Özer, gazeteci Murat Sabuncu'nun sorularını yanıtladı. 23 Mayıs tarihindeki duruşması öncesinde soruları yanıtlayan Özer, 'çelişkili' noktaları açıkladı. Kürt sorunu üzerine çalışmalar yapan bir akademisyen olarak sürece katkı vermesi gerekirken tutuklu olmasının tek üzüntü kaynağı olduğunu ifade eden Özer, "Bir tek kişinin bile toplumsal barışa yapacağı katkının ne denli büyük olabileceğini çok vakitsiz kaybettiğimiz değerli dostum Sırrı Süreyya Önder’in şahsında gördüm ve yaşadık.
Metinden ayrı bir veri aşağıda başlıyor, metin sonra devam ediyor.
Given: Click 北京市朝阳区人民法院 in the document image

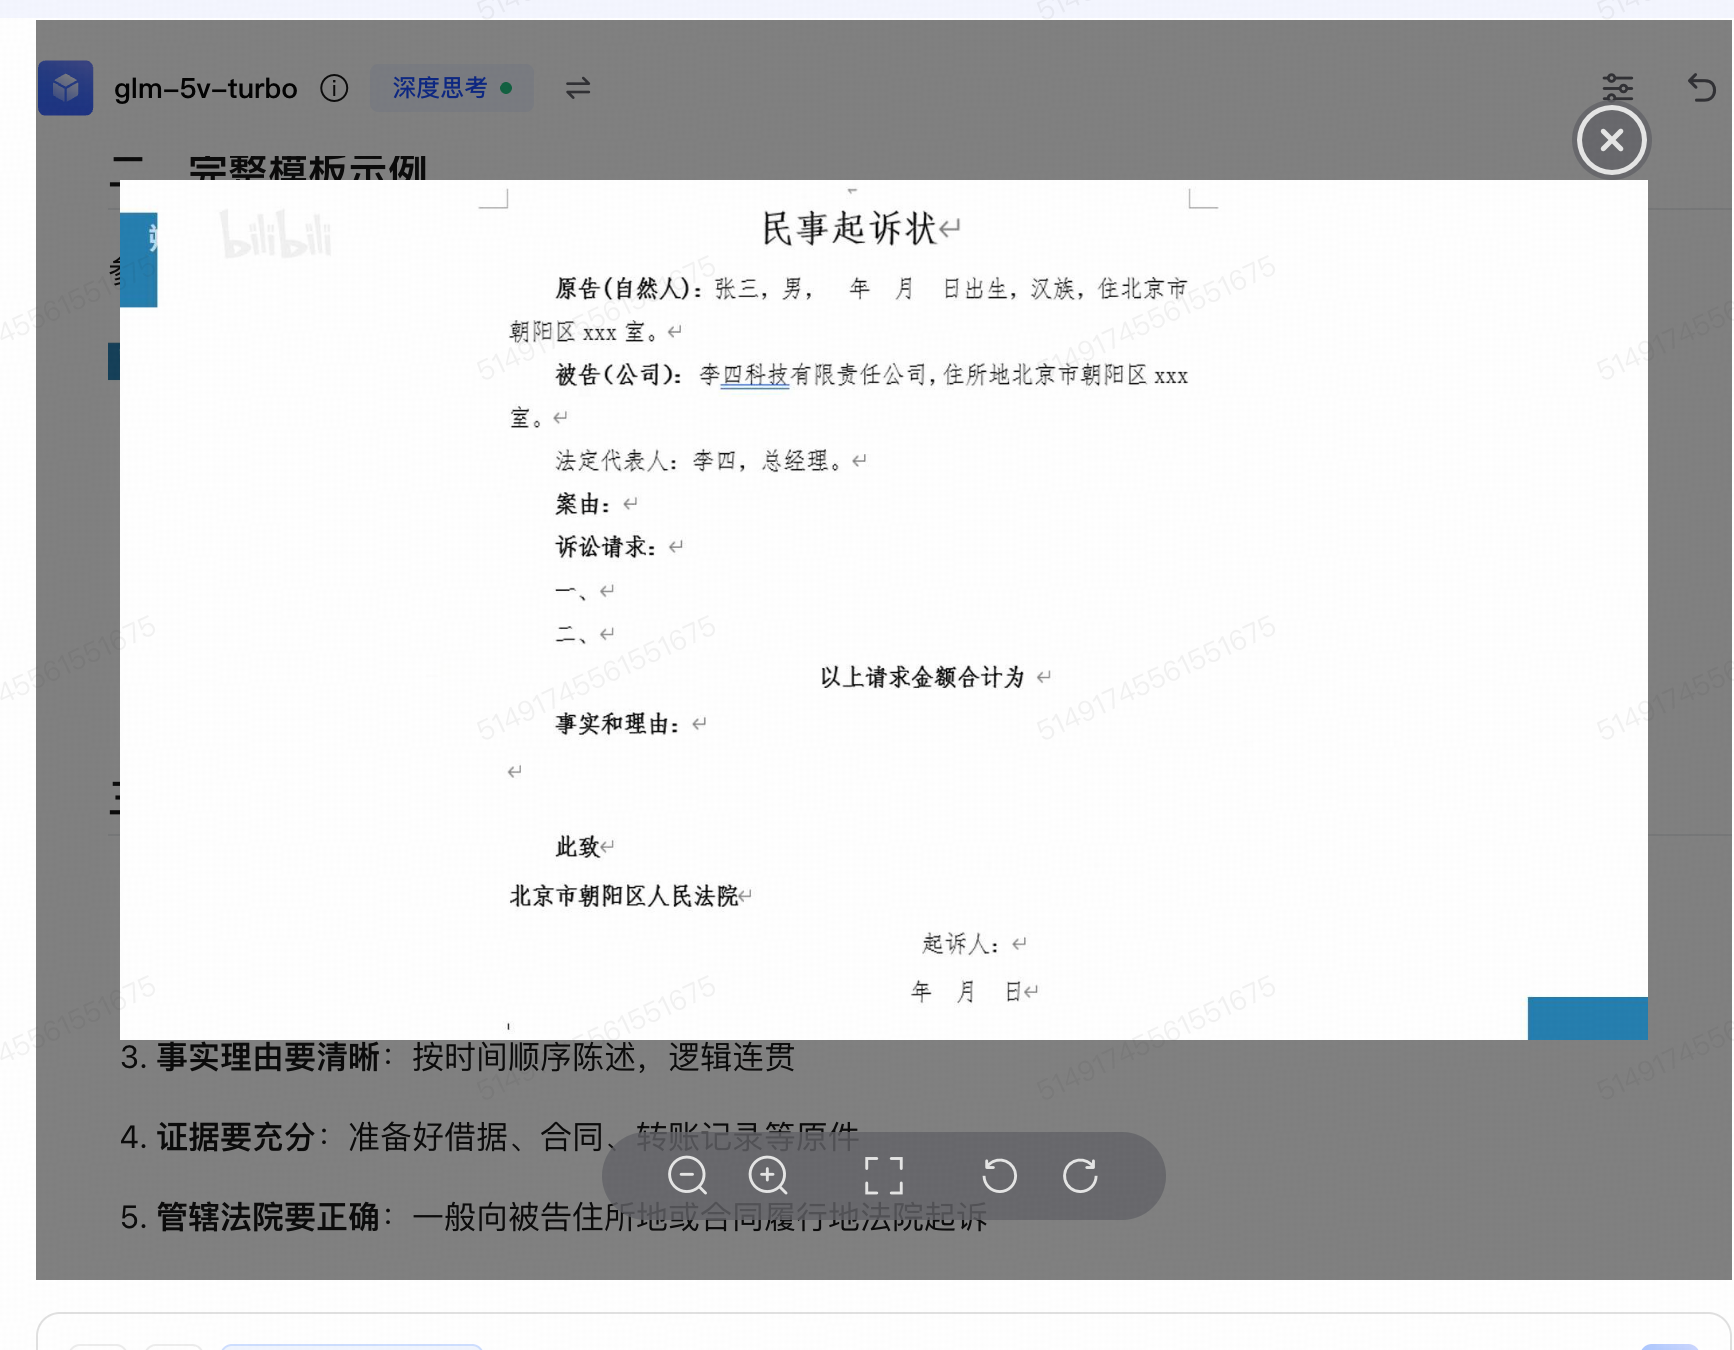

Bugün en büyük üzüntüm içeride olduğum için barış sürecine fiilen katkı veremiyor olmamdır" ifadelerini kullandı.
"ÖCALAN'IN MEKTUBU OKUNUYOR BEN HAPİSTE TUTULUYORUM"
Özer, tutuklu olmasının sebebinin 11 sene önce çözüm süreci kapsamında İmralı notlarında 'çözüme katkı vermesi gereken aydın akademisyenler' de bilgisi dışında isminin geçmesi olarak ifade ederken bir yandan da iktidar eli ile bir süreç yürütüldüğünü, Öcalan'ın mektubunun basın, uluslararası basın önünde okunduğunu ancak kendisinin 'terör' suçlaması ile tutuklu bulunmasını 'bu ne yaman çelişki' sözleri ile açıkladı:
Düşünsenize 11 yıl önce İmralı’da gene bugünkü heyet üyeleri Sırrı Süreyya Önder ve Pervin Buldan ile Öcalan arasında geçen bir konuşmada çözüm sürecine katkı vermesi gereken aydın akademisyenler arasında, üstelik iradem dışında üçüncü şahıslar arasındaki görüşmede adım geçiyor diye tutukluyum. Öte taraftan tam da bu nedenle bir barış süreci yürütülüyor, Öcalan’ın mektubu yüzlerce ulusal ve uluslararası basın mensubu önünde okunuyor. Bahçeli bu görüşleri çok önemli ve değerli buluyor. Ben ise, sırf 11 yıl önce adım İmralı görüşmelerinde geçti diye hapiste tutuluyorum. Bu ne yaman çelişki. Bunun izahı var mı? Üstelik o görüşmede adı geçenlerden biri de şimdiki meclis başkanı Numan Kurtulmuş. Oysa adaletin tecellisinin vazgeçilmez koşulu eşitliktir. Tarafsız ve bağımsız yargıdır. O da bugün yok maalesef.